Bundesrat: Konecny - Schwarz-Blau II startet mit Chaos und Widersprüchen

Wien (SK) "Die Regierung Schüssel I lebte von den Verdiensten und Leistungen der sozialdemokratischen Bundeskanzler." Nun, drei Jahre später könne Bundeskanzler Schüssel keineswegs mehr auf jene Erfolgsbilanz verweisen, auf die er bei seiner ersten Regierungserklärung noch Bezug nehmen konnte, so der Vorsitzende der SPÖ-Bundesratsfraktion, Albrecht K. Konecny anlässlich der heutigen Regierungserklärung der neuen Regierung vor dem Bundesrat. Die Regierung Schüssel II starte genauso, wie die Regierung Schüssel I endete, erklärte Konecny: "Mit Chaos, Widersprüchen und gegenseitigen Abgrenzungsversuchen und mit weiterem Sozialabbau, Belastungen und Schönrede-Versuchen". ****

"Im Jahre 2000 haben Sie, Herr Bundeskanzler, auf die ausgezeichnete wirtschaftliche und soziale Situation, in der sich Österreich befindet, verwiesen. Nach drei Jahren Ihres Reformprojektes haben Sie diese Erfolgsbilanz nicht mehr wiederholen können", betonte Konecny. Die Situation für die ÖsterreicherInnen habe sich in vielen Bereichen verschlechtert. Eine dramatisch steigende Arbeitslosenrate sei dabei eines der signifikanten Anzeichen der sich kontinuierlich verschlechternden Sozial- und Wirtschaftsdaten.

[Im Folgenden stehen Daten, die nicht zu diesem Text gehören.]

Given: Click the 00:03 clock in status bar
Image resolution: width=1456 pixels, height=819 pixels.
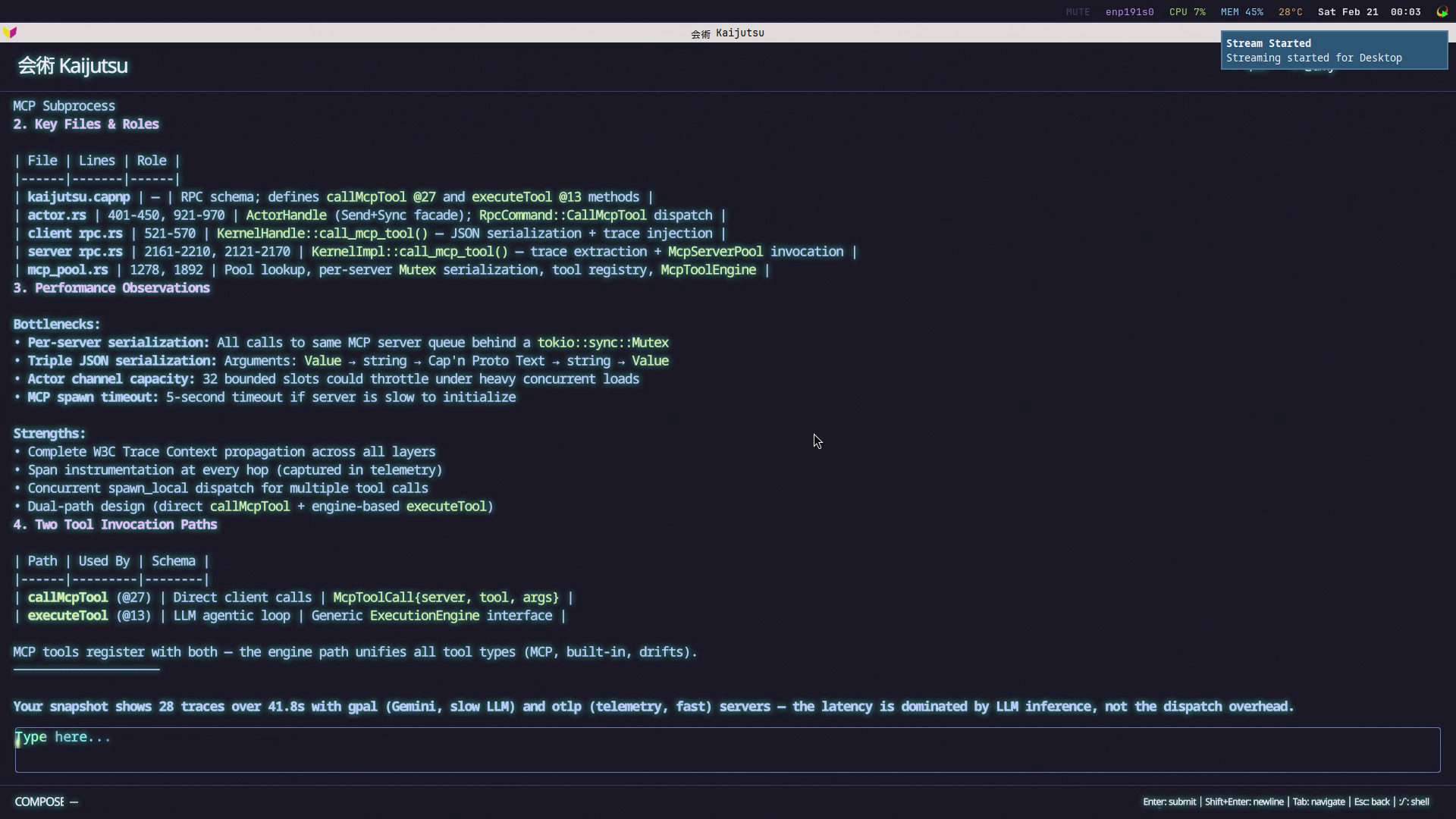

"Herr Dr. Khol hat einmal den Weg dieser Regierung als einen 'Marsch durch die Wüste Gobi' charakterisiert. Wie recht er damit hat, ist damals kaum jemandem klar geworden. Aber sie setzen diesen Marsch unbeirrt fort, auch wenn Sie viele der Kamelführer inzwischen gekündigt haben, auch wenn der Karawanenführer die Orientierung verloren hat, und die Österreicherinnen und Österreicher, die da ungefragt mitlaufen müssen, schon halb verdurstet sind", sagte Konecny.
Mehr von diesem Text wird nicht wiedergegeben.